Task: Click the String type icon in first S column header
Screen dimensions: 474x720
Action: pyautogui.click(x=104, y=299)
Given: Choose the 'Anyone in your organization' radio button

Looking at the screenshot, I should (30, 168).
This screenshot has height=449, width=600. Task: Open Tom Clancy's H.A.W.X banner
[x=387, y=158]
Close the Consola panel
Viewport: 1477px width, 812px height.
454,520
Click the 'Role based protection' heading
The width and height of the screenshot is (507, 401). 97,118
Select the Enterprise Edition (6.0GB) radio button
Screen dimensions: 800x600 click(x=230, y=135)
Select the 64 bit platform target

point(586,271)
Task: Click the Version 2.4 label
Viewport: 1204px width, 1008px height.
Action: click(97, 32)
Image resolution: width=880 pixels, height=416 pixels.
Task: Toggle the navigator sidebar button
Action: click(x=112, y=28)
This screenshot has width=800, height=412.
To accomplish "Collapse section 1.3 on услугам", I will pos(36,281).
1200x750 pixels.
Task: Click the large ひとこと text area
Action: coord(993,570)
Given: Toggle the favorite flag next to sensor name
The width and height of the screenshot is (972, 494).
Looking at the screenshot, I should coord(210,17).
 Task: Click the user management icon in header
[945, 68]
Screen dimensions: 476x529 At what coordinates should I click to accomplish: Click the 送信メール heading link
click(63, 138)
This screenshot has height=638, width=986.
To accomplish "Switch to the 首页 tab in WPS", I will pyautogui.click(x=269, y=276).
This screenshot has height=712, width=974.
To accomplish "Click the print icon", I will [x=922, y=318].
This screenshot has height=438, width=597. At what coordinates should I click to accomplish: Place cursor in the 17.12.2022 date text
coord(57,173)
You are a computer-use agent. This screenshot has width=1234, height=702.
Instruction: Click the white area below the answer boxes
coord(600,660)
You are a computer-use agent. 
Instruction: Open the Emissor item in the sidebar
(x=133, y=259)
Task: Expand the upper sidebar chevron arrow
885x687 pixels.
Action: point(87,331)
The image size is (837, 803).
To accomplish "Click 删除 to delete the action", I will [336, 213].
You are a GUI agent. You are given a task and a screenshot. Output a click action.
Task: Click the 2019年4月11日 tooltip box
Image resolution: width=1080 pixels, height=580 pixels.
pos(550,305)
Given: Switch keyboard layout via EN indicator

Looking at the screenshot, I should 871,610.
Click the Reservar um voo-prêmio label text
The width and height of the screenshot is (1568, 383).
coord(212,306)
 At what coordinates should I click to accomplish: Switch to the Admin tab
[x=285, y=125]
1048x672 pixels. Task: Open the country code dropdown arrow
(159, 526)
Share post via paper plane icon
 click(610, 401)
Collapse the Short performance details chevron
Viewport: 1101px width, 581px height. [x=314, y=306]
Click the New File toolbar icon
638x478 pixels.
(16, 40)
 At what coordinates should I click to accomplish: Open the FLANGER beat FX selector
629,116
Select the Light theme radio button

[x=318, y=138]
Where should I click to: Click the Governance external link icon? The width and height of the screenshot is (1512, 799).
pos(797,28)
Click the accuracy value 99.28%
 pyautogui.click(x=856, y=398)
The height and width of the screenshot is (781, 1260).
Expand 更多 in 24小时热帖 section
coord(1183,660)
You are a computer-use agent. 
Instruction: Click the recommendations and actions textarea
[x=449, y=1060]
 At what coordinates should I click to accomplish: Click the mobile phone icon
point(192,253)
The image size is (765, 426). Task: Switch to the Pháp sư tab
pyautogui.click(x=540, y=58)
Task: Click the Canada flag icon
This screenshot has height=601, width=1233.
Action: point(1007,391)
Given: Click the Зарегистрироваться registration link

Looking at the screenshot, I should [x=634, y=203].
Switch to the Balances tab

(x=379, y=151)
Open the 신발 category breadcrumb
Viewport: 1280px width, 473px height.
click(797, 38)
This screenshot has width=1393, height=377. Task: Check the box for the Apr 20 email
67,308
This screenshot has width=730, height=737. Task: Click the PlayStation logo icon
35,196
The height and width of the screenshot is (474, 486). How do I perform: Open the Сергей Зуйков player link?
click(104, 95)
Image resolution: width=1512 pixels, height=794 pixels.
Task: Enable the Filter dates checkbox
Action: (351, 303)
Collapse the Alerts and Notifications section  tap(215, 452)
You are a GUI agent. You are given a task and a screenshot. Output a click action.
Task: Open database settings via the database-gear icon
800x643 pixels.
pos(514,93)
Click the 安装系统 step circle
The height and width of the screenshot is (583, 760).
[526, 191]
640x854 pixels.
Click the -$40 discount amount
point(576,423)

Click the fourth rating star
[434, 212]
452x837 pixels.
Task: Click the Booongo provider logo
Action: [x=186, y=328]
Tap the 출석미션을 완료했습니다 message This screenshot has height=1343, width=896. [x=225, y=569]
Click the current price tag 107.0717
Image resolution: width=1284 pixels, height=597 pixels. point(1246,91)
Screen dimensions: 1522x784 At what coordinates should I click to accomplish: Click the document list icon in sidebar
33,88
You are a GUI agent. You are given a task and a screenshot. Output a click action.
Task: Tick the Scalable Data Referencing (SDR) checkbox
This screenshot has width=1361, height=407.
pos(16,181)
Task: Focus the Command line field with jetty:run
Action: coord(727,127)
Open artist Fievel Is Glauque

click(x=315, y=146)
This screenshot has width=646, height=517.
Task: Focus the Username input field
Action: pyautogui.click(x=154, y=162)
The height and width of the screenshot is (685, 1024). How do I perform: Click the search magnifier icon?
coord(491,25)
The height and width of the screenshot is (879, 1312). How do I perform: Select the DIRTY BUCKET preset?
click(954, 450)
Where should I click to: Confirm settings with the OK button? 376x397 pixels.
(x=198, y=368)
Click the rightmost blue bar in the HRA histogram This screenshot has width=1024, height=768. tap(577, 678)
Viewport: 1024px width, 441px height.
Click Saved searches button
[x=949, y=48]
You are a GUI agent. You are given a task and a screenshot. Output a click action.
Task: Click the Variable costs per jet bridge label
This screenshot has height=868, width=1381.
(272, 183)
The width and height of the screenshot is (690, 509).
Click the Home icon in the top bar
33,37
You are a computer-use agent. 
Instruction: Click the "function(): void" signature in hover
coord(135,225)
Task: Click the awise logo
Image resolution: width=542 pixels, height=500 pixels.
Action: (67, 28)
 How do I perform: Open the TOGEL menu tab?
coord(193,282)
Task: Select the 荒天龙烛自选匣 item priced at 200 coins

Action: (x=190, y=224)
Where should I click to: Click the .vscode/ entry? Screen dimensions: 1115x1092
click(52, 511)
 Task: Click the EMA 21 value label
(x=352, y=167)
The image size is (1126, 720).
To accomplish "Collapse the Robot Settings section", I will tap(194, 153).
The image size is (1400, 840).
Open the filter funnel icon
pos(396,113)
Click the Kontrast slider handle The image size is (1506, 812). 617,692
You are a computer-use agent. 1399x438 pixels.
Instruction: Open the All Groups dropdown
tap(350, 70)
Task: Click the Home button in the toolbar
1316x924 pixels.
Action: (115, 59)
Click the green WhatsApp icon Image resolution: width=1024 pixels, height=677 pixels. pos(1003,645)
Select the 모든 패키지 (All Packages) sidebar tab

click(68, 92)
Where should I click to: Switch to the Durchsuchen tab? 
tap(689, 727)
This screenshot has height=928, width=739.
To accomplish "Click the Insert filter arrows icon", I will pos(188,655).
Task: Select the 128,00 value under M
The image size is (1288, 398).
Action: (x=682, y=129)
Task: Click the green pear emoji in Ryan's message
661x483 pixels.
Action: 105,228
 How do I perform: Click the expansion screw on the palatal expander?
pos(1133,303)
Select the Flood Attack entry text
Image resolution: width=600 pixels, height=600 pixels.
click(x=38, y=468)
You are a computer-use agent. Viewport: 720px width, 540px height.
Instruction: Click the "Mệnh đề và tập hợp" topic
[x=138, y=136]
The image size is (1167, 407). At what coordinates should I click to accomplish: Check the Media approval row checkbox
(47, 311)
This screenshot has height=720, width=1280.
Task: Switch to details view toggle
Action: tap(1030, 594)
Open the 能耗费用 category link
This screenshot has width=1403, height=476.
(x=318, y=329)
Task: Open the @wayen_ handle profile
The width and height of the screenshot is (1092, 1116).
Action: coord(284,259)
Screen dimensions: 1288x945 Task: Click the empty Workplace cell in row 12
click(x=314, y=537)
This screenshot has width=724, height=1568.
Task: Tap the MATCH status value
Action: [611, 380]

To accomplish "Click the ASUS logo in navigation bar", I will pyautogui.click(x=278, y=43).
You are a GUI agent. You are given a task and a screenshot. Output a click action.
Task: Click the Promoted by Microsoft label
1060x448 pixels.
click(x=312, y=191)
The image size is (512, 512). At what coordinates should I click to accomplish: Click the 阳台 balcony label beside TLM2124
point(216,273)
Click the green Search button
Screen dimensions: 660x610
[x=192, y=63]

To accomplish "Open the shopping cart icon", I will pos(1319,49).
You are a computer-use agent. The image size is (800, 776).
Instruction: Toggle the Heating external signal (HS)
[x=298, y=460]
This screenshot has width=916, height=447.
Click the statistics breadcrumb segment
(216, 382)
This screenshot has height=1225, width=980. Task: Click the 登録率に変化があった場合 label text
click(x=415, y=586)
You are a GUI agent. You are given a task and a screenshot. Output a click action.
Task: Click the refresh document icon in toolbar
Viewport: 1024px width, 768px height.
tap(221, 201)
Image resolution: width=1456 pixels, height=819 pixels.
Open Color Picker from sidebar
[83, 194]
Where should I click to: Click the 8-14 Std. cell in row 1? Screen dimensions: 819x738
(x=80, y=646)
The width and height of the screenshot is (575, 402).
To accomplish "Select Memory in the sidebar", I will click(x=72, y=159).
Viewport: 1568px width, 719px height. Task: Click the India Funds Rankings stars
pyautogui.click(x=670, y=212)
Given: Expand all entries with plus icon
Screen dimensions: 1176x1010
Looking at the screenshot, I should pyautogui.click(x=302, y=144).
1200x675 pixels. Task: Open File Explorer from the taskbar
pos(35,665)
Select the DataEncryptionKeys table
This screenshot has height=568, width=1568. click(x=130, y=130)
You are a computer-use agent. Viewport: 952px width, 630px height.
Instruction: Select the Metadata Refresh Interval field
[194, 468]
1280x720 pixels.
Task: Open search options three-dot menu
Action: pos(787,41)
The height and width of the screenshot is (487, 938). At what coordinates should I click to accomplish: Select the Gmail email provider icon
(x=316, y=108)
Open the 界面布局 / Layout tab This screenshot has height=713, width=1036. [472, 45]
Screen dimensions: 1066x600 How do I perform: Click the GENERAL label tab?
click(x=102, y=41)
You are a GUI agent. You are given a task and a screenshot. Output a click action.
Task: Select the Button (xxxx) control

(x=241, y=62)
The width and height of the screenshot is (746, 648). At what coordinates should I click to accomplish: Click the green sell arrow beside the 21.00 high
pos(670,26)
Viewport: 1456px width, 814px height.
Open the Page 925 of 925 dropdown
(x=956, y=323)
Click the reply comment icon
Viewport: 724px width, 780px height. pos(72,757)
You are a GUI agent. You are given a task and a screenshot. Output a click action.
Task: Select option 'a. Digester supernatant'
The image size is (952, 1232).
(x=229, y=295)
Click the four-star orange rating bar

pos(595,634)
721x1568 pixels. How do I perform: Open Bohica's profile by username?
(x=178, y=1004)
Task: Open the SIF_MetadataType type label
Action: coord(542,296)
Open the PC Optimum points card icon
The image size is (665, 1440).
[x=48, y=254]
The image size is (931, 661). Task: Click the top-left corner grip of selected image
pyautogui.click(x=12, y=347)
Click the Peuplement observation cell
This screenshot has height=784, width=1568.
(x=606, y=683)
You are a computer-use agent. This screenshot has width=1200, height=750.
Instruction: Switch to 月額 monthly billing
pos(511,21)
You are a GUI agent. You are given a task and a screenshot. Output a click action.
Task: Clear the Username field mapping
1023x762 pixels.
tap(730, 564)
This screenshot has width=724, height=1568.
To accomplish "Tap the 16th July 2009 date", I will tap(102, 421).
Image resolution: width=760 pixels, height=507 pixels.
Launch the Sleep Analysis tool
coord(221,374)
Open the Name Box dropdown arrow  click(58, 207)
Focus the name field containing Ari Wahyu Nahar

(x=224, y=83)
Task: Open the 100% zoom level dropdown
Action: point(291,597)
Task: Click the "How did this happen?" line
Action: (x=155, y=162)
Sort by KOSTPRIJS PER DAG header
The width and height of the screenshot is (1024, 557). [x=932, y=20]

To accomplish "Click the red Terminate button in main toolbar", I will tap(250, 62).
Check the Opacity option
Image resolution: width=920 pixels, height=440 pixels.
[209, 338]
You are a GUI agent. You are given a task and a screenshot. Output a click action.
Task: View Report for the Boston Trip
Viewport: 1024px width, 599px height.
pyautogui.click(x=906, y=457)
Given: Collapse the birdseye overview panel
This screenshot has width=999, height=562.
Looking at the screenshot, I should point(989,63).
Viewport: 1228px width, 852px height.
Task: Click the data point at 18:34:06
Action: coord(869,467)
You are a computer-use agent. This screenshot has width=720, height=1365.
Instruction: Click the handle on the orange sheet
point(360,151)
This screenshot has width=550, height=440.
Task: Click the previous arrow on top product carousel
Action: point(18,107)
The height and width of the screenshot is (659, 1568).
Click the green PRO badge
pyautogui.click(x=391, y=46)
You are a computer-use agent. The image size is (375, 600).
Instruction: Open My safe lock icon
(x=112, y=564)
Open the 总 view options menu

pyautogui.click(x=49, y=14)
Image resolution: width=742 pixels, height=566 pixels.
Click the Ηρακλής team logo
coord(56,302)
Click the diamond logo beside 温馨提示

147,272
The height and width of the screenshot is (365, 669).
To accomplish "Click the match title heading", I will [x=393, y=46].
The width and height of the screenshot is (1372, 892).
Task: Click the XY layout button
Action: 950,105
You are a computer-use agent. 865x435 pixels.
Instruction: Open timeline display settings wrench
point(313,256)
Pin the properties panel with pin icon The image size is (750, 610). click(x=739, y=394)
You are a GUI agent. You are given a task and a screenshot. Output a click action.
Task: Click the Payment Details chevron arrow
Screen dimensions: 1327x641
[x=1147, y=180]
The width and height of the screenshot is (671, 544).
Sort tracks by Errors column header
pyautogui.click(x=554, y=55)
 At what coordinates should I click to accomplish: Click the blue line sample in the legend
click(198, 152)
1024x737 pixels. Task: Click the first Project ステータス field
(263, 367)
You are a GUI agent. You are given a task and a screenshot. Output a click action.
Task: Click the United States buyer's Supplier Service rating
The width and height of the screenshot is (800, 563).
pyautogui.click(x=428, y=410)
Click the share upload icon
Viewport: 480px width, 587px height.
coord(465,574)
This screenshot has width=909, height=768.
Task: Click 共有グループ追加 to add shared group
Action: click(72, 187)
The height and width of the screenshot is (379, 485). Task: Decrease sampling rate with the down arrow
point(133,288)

DESCRIPTION OF THE TASK: If the string "computer" is in a line of the entries, pick that line out.

REPLY:
You are a computer-use agent. This screenshot has width=1234, height=702.
You are a computer-use agent. 
You are a computer-use agent. 
You are a computer-use agent. 
You are a computer-use agent. 1399x438 pixels.
You are a computer-use agent. Viewport: 720px width, 540px height.
You are a computer-use agent. The image size is (800, 776).
You are a computer-use agent. Viewport: 952px width, 630px height.
You are a computer-use agent. This screenshot has width=1200, height=750.
You are a computer-use agent. This screenshot has width=720, height=1365.
You are a computer-use agent. The image size is (375, 600).
You are a computer-use agent. 865x435 pixels.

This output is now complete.